| From 06bd3c36a733ac27962fea7d6f47168841376824 Mon Sep 17 00:00:00 2001 |
| From: Jan Kara <jack@suse.cz> |
| Date: Sun, 24 Apr 2016 00:56:03 -0400 |
| Subject: ext4: fix data exposure after a crash |
| |
| From: Jan Kara <jack@suse.cz> |
| |
| commit 06bd3c36a733ac27962fea7d6f47168841376824 upstream. |
| |
| Huang has reported that in his powerfail testing he is seeing stale |
| block contents in some of recently allocated blocks although he mounts |
| ext4 in data=ordered mode.

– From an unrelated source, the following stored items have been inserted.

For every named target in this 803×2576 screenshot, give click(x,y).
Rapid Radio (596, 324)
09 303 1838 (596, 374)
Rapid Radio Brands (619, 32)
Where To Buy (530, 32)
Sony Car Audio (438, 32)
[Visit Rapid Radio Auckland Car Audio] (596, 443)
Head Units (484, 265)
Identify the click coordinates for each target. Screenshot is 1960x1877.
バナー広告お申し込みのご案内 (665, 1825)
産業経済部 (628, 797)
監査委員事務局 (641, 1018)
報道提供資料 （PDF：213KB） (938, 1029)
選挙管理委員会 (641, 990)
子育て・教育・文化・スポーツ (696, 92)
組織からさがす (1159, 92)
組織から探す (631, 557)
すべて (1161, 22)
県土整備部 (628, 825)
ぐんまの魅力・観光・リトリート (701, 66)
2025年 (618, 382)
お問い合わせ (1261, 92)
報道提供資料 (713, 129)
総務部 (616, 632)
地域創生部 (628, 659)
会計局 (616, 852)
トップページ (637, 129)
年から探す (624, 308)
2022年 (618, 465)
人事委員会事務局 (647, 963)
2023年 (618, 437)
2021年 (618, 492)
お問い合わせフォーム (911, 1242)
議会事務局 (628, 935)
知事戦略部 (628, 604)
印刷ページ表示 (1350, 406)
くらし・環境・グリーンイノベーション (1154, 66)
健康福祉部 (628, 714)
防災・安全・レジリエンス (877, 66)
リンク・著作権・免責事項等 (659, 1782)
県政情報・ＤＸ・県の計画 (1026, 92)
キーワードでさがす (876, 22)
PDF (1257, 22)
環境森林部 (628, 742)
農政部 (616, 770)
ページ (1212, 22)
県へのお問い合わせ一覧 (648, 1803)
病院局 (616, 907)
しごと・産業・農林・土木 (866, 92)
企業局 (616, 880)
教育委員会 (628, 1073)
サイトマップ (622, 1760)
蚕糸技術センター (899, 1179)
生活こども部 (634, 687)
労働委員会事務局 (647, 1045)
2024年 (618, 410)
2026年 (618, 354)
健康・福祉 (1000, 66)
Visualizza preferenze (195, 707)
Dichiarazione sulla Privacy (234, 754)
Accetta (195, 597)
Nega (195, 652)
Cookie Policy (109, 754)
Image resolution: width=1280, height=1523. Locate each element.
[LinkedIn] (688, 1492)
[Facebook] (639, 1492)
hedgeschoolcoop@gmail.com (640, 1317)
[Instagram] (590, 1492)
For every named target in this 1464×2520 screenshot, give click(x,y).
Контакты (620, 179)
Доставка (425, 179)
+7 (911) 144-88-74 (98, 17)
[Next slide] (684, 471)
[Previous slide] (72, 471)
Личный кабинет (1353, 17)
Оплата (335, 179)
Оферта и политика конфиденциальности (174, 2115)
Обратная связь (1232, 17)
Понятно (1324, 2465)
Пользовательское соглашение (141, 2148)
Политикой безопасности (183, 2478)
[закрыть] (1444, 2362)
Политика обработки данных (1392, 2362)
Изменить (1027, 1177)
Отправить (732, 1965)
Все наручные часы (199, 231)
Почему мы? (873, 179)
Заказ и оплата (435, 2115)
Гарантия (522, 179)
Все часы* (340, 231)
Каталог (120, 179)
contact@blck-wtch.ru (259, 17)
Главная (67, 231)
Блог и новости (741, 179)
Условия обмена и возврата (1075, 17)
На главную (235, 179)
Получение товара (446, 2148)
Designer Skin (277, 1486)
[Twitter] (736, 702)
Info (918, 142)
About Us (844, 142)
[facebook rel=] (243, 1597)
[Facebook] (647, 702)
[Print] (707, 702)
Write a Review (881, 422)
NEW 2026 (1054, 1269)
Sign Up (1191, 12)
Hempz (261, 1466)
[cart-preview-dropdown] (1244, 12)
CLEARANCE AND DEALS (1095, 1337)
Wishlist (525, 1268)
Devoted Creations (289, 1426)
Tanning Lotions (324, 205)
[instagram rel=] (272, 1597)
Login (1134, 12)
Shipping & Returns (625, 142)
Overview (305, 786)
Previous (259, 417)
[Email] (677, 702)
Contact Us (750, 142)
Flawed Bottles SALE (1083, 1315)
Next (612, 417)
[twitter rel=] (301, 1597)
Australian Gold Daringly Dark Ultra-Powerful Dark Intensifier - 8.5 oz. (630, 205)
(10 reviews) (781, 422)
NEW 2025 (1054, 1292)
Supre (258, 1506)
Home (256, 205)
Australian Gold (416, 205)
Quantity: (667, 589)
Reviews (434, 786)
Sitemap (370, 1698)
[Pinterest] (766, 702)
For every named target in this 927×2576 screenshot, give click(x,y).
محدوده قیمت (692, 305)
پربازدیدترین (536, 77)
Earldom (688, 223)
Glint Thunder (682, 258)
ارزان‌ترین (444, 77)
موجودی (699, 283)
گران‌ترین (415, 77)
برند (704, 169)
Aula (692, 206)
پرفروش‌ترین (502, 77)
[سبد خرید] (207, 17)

After some investigation I have found out |
| that indeed when delayed allocation is used, we don't add inode to |
| transaction's list of inodes needing flushing before commit. Originally |
| we were doing that but commit f3b59291a69d removed the logic with a |
| flawed argument that it is not needed. |
| |
| The problem is that although for delayed allocated blocks we write their |
| contents immediately after allocating them, there is no guarantee that |
| the IO scheduler or device doesn't reorder things and thus transaction |
| allocating blocks and attaching them to inode can reach stable storage |
| before actual block contents. Actually whenever we attach freshly |
| allocated blocks to inode using a written extent, we should add inode to |
| transaction's ordered inode list to make sure we properly wait for block |
| contents to be written before committing the transaction. So that is |
| what we do in this patch. This also handles other cases where stale data |
| exposure was possible - like filling hole via mmap in |
| data=ordered,nodelalloc mode. |
| |
| The only exception to the above rule are extending direct IO writes where |
| blkdev_direct_IO() waits for IO to complete before increasing i_size and |
| thus stale data exposure is not possible. For now we don't complicate |
| the code with optimizing this special case since the overhead is pretty |
| low. In case this is observed to be a performance problem we can always |
| handle it using a special flag to ext4_map_blocks(). |
| |
| Fixes: f3b59291a69d0b734be1fc8be489fef2dd846d3d |
| Reported-by: "HUANG Weller (CM/ESW12-CN)" <Weller.Huang@cn.bosch.com> |
| Tested-by: "HUANG Weller (CM/ESW12-CN)" <Weller.Huang@cn.bosch.com> |
| Signed-off-by: Jan Kara <jack@suse.cz> |
| Signed-off-by: Theodore Ts'o <tytso@mit.edu> |
| Signed-off-by: Greg Kroah-Hartman <gregkh@linuxfoundation.org> |
| |
| --- |
| fs/ext4/inode.c | 24 +++++++++++++++--------- |
| 1 file changed, 15 insertions(+), 9 deletions(-) |
| |
| --- a/fs/ext4/inode.c |
| +++ b/fs/ext4/inode.c |
| @@ -684,6 +684,21 @@ out_sem: |
| ret = check_block_validity(inode, map); |
| if (ret != 0) |
| return ret; |
| + |
| + /* |
| + * Inodes with freshly allocated blocks where contents will be |
| + * visible after transaction commit must be on transaction's |
| + * ordered data list. |
| + */ |
| + if (map->m_flags & EXT4_MAP_NEW && |
| + !(map->m_flags & EXT4_MAP_UNWRITTEN) && |
| + !(flags & EXT4_GET_BLOCKS_ZERO) && |
| + !IS_NOQUOTA(inode) && |
| + ext4_should_order_data(inode)) { |
| + ret = ext4_jbd2_file_inode(handle, inode); |
| + if (ret) |
| + return ret; |
| + } |
| } |
| return retval; |
| } |
| @@ -1289,15 +1304,6 @@ static int ext4_write_end(struct file *f |
| int i_size_changed = 0; |
| |
| trace_ext4_write_end(inode, pos, len, copied); |
| - if (ext4_test_inode_state(inode, EXT4_STATE_ORDERED_MODE)) { |
| - ret = ext4_jbd2_file_inode(handle, inode); |
| - if (ret) { |
| - unlock_page(page); |
| - put_page(page); |
| - goto errout; |
| - } |
| - } |
| - |
| if (ext4_has_inline_data(inode)) { |
| ret = ext4_write_inline_data_end(inode, pos, len, |
| copied, page); |